→ SUPPLIED INFORMATION

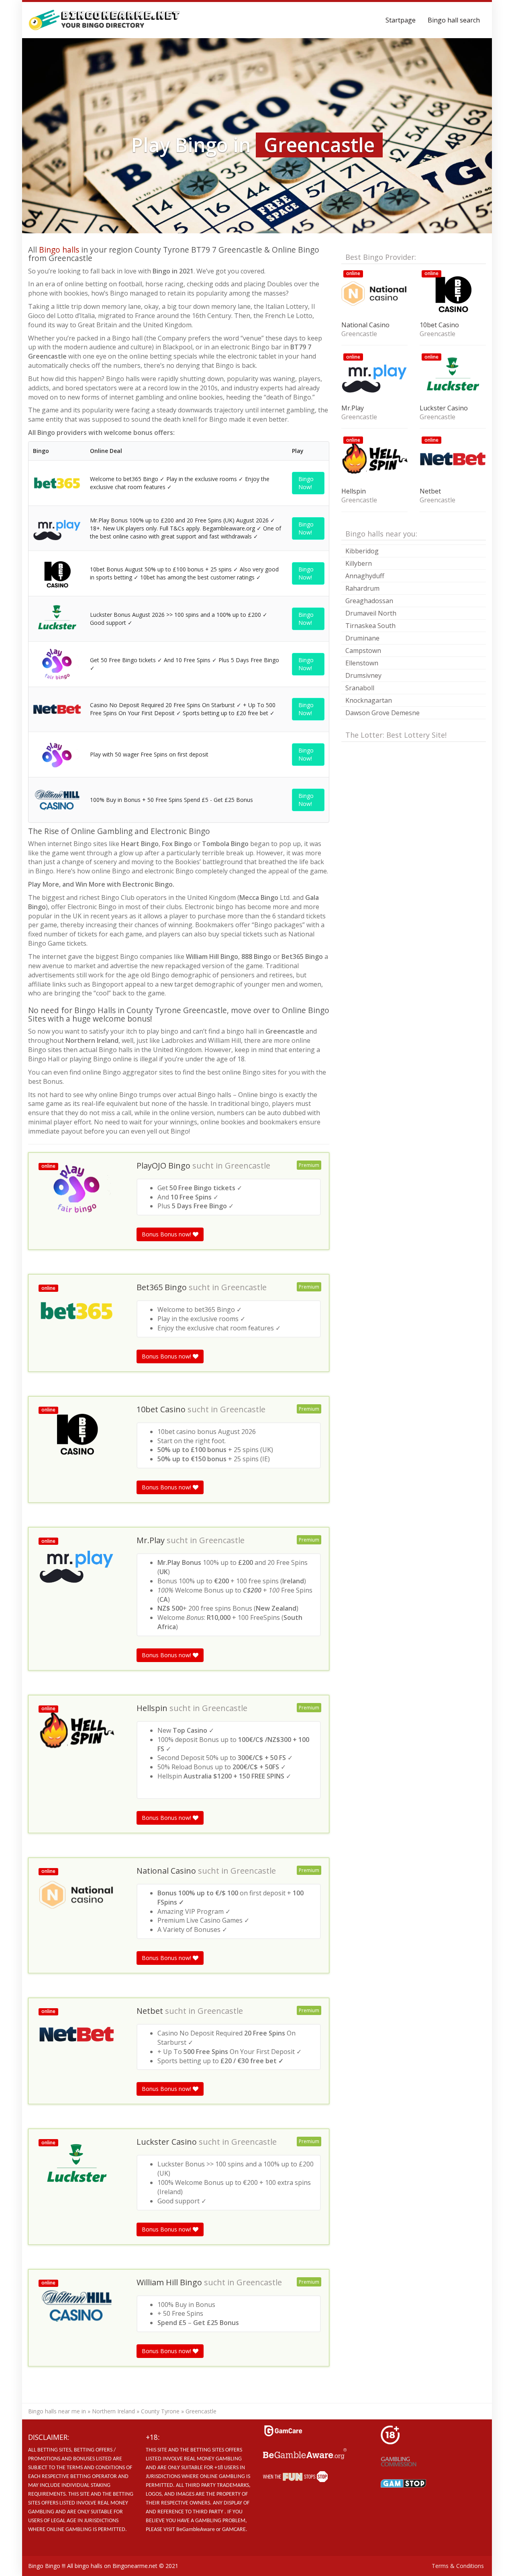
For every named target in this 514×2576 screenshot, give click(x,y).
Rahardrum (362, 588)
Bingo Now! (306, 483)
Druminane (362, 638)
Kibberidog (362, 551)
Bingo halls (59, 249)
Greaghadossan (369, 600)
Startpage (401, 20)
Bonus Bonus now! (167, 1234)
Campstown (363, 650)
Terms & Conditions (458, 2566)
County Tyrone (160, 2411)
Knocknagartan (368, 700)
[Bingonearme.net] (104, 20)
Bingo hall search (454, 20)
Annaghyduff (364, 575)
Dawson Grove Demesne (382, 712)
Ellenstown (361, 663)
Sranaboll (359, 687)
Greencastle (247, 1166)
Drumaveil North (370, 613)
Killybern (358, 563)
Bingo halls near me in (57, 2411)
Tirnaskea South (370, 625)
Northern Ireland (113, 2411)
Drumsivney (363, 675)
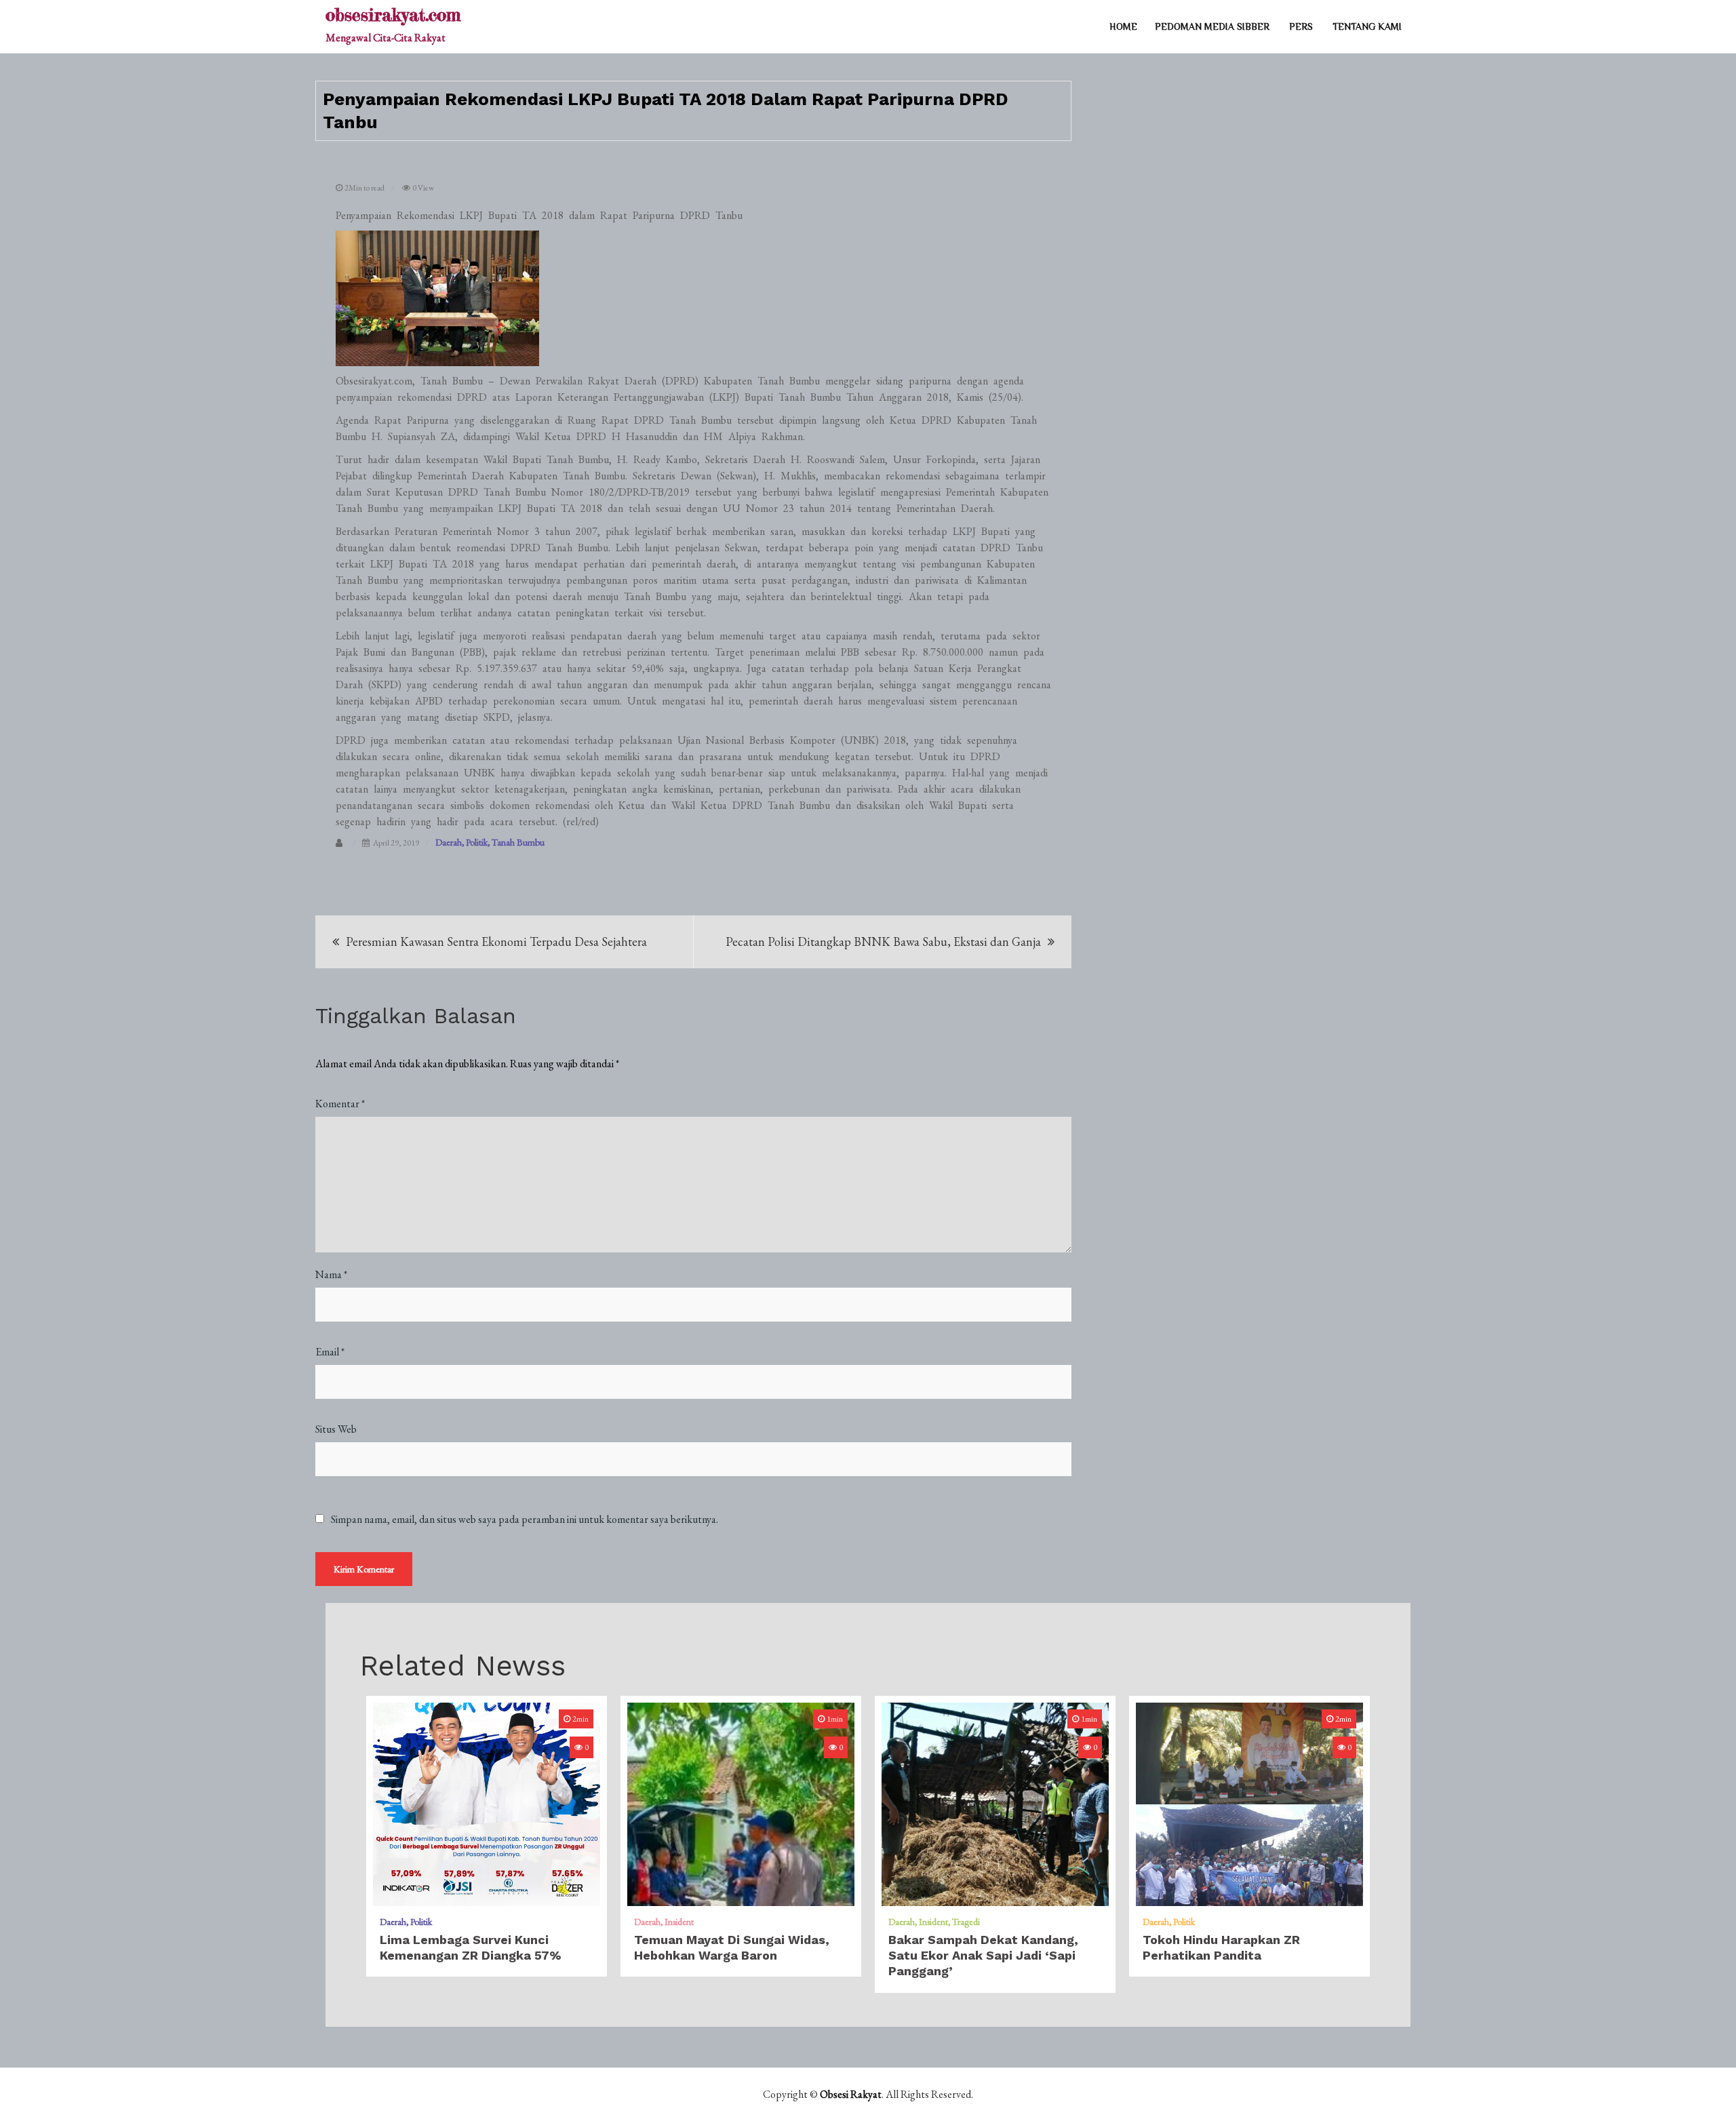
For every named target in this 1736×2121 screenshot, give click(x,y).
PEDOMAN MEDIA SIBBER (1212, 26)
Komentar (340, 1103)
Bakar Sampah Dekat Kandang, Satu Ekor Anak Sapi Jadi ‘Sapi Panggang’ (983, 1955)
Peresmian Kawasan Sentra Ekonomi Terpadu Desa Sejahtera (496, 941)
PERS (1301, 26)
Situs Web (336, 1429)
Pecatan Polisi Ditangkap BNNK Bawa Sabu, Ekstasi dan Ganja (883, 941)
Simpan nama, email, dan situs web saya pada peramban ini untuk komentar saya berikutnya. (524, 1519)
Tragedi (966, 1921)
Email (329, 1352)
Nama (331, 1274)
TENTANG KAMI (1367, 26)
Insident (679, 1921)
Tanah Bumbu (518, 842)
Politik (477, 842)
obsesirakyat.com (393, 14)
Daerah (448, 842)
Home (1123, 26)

→ YOUR TASK
Pick out and copy the lines of the material that include the word "this".

→ YOUR SOLUTION
For every named target in this 514×2576 screenshot, give click(x,y).
For every named target in this 1736×2121 screenshot, give click(x,y).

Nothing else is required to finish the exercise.